Output all of the data exactly, keeping any images out of the copy.

■ ■ ■

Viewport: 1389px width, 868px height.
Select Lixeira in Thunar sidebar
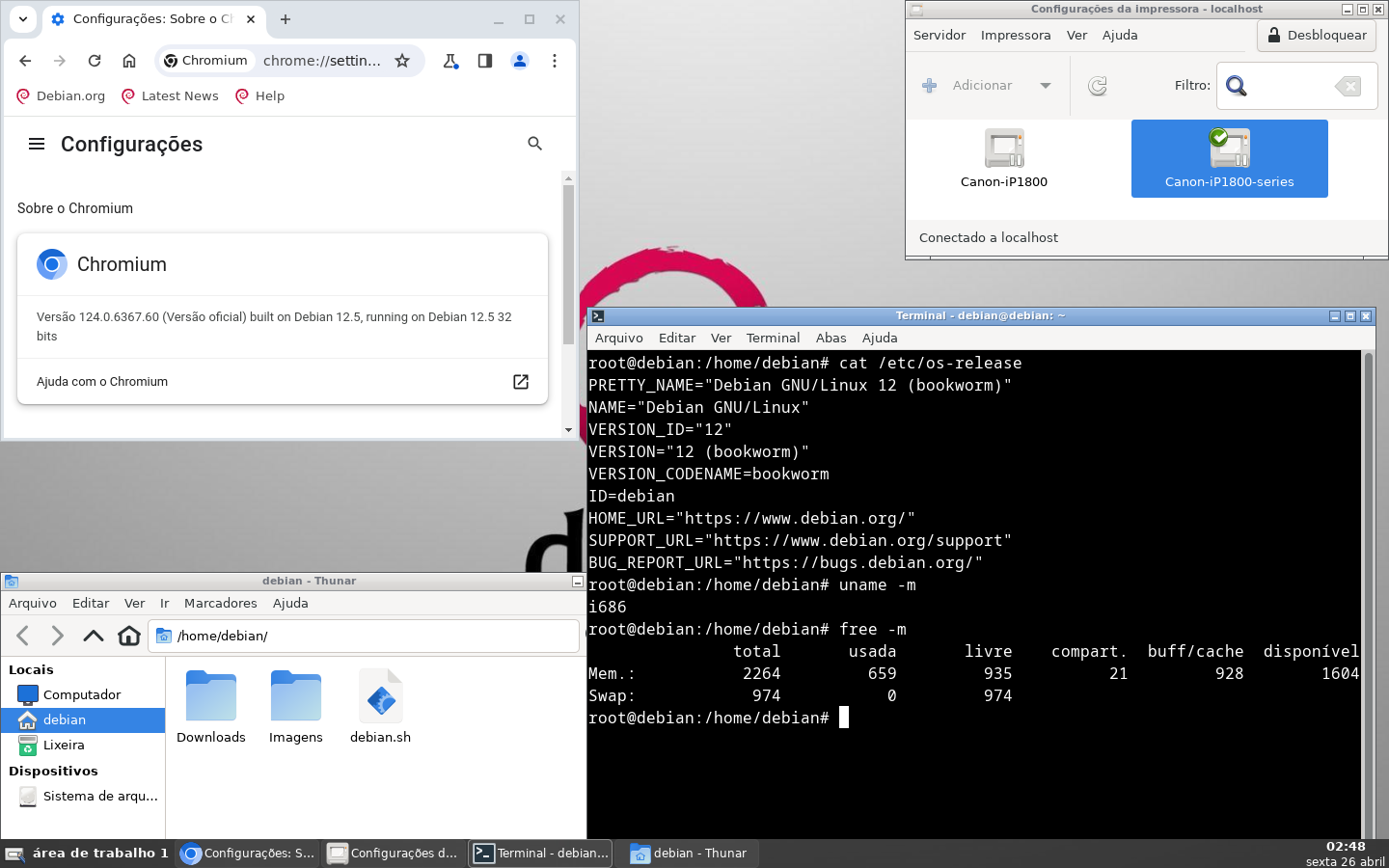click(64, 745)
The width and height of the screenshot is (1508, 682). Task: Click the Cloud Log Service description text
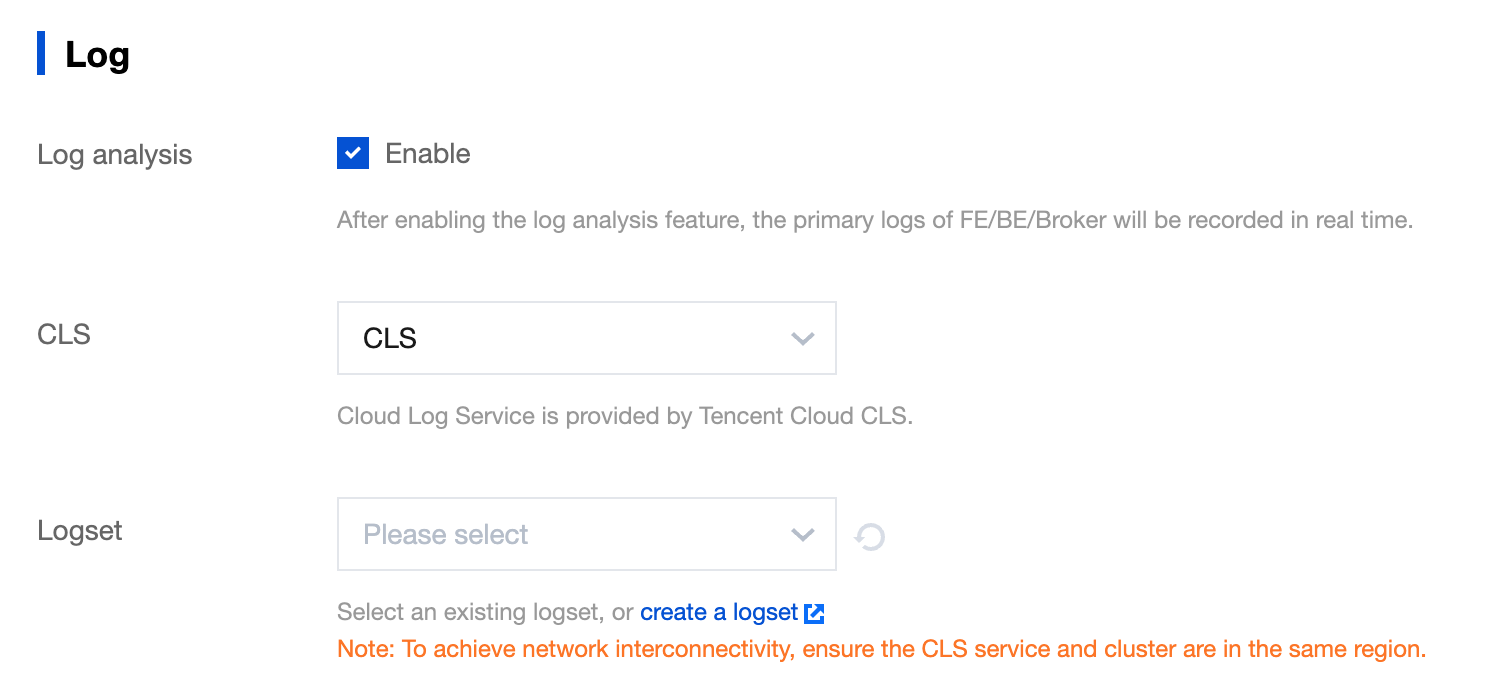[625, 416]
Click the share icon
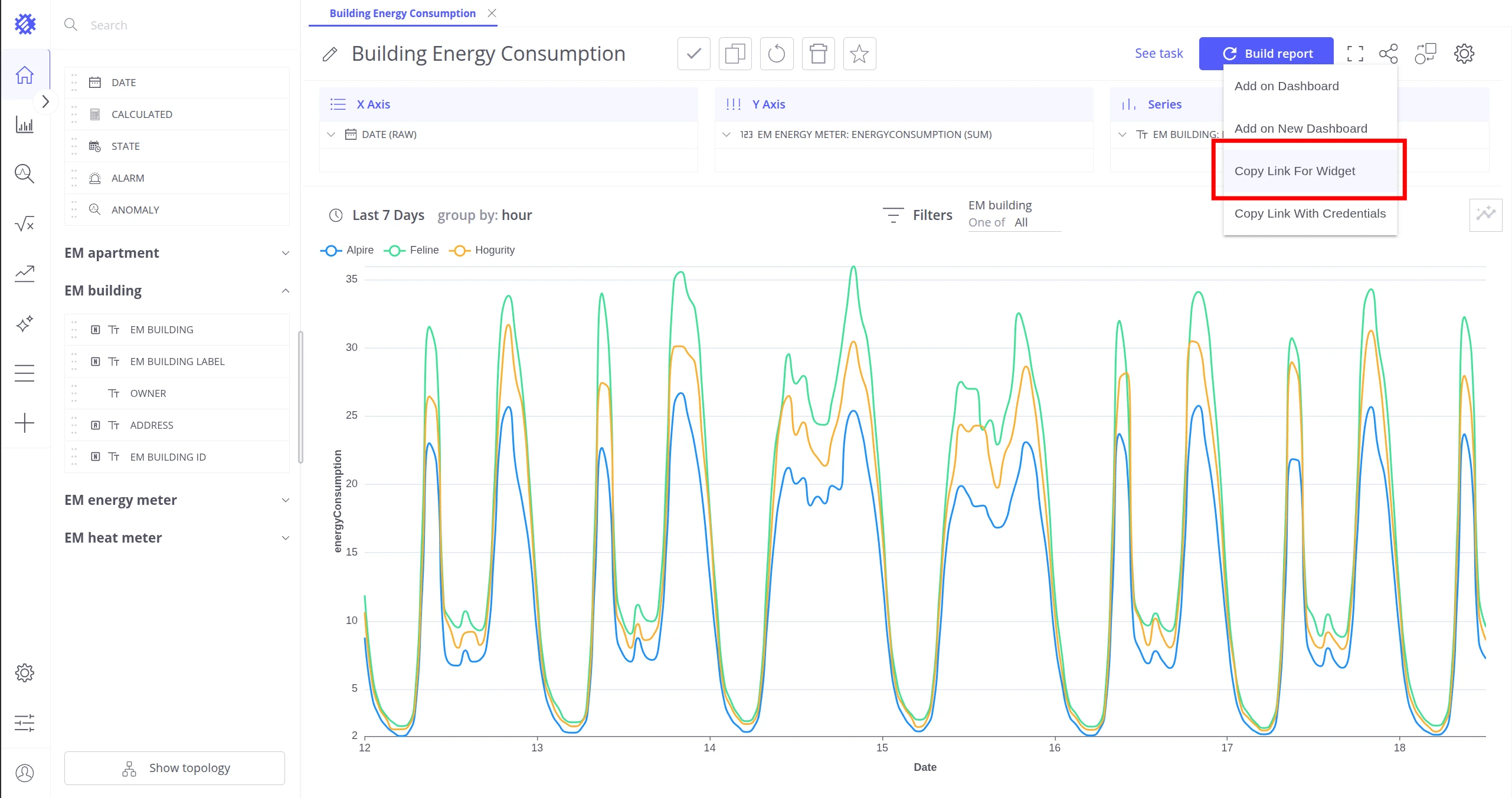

■ ■ ■

WRITTEN RESPONSE:
Viewport: 1389px width, 868px height.
Select Lixeira in Thunar sidebar
click(64, 745)
The width and height of the screenshot is (1508, 682). Task: Click the Cloud Log Service description text
[625, 416]
Click the share icon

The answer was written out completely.